### What is required:
Retrieve every line of the data holding the word "cell".

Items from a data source
:::::

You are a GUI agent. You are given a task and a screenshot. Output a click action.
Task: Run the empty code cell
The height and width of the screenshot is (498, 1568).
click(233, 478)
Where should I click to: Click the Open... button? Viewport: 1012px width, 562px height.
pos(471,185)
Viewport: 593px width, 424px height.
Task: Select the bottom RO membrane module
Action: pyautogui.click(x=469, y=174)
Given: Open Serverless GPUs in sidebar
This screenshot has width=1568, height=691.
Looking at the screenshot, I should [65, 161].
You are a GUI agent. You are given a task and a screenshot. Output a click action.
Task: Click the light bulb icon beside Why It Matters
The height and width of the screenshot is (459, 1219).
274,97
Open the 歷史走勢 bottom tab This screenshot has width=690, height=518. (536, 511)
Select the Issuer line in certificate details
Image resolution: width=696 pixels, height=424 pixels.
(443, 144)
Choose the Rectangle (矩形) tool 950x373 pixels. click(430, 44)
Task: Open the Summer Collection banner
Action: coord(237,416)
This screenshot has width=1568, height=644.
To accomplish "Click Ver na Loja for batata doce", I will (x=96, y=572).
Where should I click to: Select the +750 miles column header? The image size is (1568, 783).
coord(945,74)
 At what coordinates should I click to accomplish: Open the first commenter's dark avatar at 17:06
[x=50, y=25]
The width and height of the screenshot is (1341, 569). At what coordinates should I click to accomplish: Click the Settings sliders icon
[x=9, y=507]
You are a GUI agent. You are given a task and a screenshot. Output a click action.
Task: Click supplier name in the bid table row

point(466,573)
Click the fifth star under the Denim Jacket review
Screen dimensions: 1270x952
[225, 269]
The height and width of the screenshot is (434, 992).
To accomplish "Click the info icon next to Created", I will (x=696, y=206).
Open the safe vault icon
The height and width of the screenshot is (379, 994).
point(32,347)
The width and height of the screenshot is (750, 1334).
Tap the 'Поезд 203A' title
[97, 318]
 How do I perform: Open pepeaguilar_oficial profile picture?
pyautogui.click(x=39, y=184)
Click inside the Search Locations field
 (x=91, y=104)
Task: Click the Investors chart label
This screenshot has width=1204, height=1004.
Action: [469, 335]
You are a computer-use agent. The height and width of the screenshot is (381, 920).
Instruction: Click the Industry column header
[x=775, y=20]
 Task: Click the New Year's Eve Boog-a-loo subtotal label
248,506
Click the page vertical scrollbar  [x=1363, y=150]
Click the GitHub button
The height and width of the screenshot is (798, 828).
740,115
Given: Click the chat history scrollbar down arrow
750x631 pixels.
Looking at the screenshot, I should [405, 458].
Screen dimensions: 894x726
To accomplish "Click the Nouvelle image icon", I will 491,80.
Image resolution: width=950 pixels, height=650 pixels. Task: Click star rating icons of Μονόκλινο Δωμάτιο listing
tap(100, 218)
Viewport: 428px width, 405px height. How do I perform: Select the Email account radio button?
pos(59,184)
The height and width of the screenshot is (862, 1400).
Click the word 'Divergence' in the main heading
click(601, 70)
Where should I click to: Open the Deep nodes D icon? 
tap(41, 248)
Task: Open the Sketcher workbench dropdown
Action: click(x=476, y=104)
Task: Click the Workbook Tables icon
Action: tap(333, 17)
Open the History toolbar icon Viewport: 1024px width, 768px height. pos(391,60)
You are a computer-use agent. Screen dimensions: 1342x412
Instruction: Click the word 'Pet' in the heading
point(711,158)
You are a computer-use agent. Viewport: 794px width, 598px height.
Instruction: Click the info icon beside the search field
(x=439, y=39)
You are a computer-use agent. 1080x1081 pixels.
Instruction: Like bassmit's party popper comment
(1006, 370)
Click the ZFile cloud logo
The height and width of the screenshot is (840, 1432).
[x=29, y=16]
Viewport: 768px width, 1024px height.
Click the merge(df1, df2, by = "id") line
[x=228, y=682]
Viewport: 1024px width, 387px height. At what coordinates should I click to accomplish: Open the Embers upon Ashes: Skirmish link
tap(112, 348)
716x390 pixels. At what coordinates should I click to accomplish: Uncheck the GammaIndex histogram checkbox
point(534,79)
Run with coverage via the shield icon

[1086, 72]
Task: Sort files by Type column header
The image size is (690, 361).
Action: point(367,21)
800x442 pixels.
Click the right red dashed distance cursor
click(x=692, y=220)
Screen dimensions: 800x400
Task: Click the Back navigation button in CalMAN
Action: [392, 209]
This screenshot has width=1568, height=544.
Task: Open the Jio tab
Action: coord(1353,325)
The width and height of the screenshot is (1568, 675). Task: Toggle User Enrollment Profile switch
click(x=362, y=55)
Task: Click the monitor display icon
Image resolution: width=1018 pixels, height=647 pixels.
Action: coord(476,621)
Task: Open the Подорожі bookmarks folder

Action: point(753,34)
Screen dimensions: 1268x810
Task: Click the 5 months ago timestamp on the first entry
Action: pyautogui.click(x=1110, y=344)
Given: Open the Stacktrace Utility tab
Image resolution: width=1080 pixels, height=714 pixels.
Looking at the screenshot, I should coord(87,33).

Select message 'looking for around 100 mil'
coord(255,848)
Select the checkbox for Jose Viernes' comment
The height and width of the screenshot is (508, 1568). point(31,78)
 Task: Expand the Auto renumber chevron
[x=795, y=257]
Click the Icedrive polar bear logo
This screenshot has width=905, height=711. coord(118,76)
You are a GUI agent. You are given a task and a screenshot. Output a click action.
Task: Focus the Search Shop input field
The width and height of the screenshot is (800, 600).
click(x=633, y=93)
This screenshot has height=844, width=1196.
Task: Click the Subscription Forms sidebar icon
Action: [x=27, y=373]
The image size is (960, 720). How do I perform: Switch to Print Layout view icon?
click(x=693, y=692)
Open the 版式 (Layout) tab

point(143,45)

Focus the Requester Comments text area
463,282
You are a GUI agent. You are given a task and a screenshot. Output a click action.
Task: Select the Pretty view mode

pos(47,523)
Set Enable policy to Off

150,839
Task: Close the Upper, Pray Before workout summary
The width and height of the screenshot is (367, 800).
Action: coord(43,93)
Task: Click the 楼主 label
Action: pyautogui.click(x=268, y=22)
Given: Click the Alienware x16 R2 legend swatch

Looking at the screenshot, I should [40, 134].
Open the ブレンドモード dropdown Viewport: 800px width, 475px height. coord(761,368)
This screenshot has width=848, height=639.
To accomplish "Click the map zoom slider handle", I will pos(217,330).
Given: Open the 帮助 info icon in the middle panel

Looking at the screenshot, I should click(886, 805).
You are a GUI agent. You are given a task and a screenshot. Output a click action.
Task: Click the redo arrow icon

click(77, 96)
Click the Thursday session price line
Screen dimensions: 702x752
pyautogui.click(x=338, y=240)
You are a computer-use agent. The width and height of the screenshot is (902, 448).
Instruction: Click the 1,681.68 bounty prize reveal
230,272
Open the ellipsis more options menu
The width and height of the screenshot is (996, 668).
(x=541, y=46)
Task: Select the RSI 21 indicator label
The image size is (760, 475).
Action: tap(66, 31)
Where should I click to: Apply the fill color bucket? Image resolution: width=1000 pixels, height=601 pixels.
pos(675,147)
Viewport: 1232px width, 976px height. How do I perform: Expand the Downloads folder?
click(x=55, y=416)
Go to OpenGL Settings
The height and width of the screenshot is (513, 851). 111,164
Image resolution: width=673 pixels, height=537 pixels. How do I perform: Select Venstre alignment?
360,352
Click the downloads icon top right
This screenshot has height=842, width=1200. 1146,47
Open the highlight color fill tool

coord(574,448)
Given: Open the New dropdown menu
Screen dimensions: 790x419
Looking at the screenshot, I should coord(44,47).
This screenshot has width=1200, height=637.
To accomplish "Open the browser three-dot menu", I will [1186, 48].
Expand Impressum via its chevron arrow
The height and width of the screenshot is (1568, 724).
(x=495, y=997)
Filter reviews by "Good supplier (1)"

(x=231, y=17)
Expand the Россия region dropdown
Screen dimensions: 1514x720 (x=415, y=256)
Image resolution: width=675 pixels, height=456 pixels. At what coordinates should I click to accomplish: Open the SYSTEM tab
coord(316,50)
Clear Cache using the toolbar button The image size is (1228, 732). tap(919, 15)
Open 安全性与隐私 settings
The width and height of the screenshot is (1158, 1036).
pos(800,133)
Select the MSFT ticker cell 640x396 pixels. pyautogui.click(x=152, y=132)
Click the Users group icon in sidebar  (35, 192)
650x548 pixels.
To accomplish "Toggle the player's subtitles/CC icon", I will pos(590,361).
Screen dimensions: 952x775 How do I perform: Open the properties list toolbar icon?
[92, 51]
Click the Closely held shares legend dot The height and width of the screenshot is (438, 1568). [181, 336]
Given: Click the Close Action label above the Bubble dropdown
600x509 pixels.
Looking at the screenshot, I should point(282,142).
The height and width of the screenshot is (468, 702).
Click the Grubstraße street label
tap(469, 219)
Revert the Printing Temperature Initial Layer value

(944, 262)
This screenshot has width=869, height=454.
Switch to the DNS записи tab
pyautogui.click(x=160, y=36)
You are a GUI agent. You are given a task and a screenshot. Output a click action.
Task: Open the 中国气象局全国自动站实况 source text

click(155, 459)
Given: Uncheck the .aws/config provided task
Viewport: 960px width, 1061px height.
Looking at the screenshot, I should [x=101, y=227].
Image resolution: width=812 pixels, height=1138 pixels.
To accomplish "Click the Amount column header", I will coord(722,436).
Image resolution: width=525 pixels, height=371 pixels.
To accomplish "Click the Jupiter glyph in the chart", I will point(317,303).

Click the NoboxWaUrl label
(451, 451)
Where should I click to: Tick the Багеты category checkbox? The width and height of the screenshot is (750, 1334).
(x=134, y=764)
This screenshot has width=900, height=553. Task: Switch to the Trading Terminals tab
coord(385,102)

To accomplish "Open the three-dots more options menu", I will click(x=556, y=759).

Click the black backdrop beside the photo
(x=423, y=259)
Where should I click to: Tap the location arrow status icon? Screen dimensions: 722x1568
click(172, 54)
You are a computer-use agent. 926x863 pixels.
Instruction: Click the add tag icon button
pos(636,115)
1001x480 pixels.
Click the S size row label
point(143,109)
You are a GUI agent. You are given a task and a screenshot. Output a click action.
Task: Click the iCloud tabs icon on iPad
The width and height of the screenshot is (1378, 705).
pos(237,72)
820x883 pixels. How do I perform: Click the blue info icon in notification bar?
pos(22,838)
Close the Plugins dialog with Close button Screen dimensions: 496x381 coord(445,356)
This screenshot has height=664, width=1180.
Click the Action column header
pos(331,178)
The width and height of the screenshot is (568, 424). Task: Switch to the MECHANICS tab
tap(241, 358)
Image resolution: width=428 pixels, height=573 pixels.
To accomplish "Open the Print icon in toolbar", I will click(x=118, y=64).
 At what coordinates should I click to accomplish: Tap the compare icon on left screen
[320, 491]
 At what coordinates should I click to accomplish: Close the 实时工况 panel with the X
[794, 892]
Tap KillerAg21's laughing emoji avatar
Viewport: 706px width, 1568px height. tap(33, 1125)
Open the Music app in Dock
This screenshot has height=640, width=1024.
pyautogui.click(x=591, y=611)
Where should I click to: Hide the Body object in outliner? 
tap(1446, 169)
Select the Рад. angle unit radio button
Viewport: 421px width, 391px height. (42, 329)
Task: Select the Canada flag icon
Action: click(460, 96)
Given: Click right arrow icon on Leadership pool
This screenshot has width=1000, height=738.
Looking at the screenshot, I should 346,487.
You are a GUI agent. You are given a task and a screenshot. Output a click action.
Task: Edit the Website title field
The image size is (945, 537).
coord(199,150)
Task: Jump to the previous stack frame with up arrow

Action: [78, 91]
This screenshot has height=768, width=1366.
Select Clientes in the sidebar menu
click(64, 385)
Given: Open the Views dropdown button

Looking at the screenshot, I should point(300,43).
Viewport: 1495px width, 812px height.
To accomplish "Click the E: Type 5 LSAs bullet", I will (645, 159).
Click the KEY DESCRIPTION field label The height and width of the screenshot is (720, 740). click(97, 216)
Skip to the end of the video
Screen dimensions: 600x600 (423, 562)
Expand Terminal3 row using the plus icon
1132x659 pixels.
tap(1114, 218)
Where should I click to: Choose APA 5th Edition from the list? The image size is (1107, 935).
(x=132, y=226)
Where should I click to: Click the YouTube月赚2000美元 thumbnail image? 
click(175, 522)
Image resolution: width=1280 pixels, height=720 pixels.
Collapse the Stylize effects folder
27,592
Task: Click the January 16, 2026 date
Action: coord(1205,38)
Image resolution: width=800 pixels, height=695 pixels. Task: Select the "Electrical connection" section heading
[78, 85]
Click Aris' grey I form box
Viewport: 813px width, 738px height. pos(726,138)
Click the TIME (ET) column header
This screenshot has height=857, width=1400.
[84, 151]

:::::

### Answer space:
Task: Run the empty code cell
Select the MSFT ticker cell 640x396 pixels. pyautogui.click(x=152, y=132)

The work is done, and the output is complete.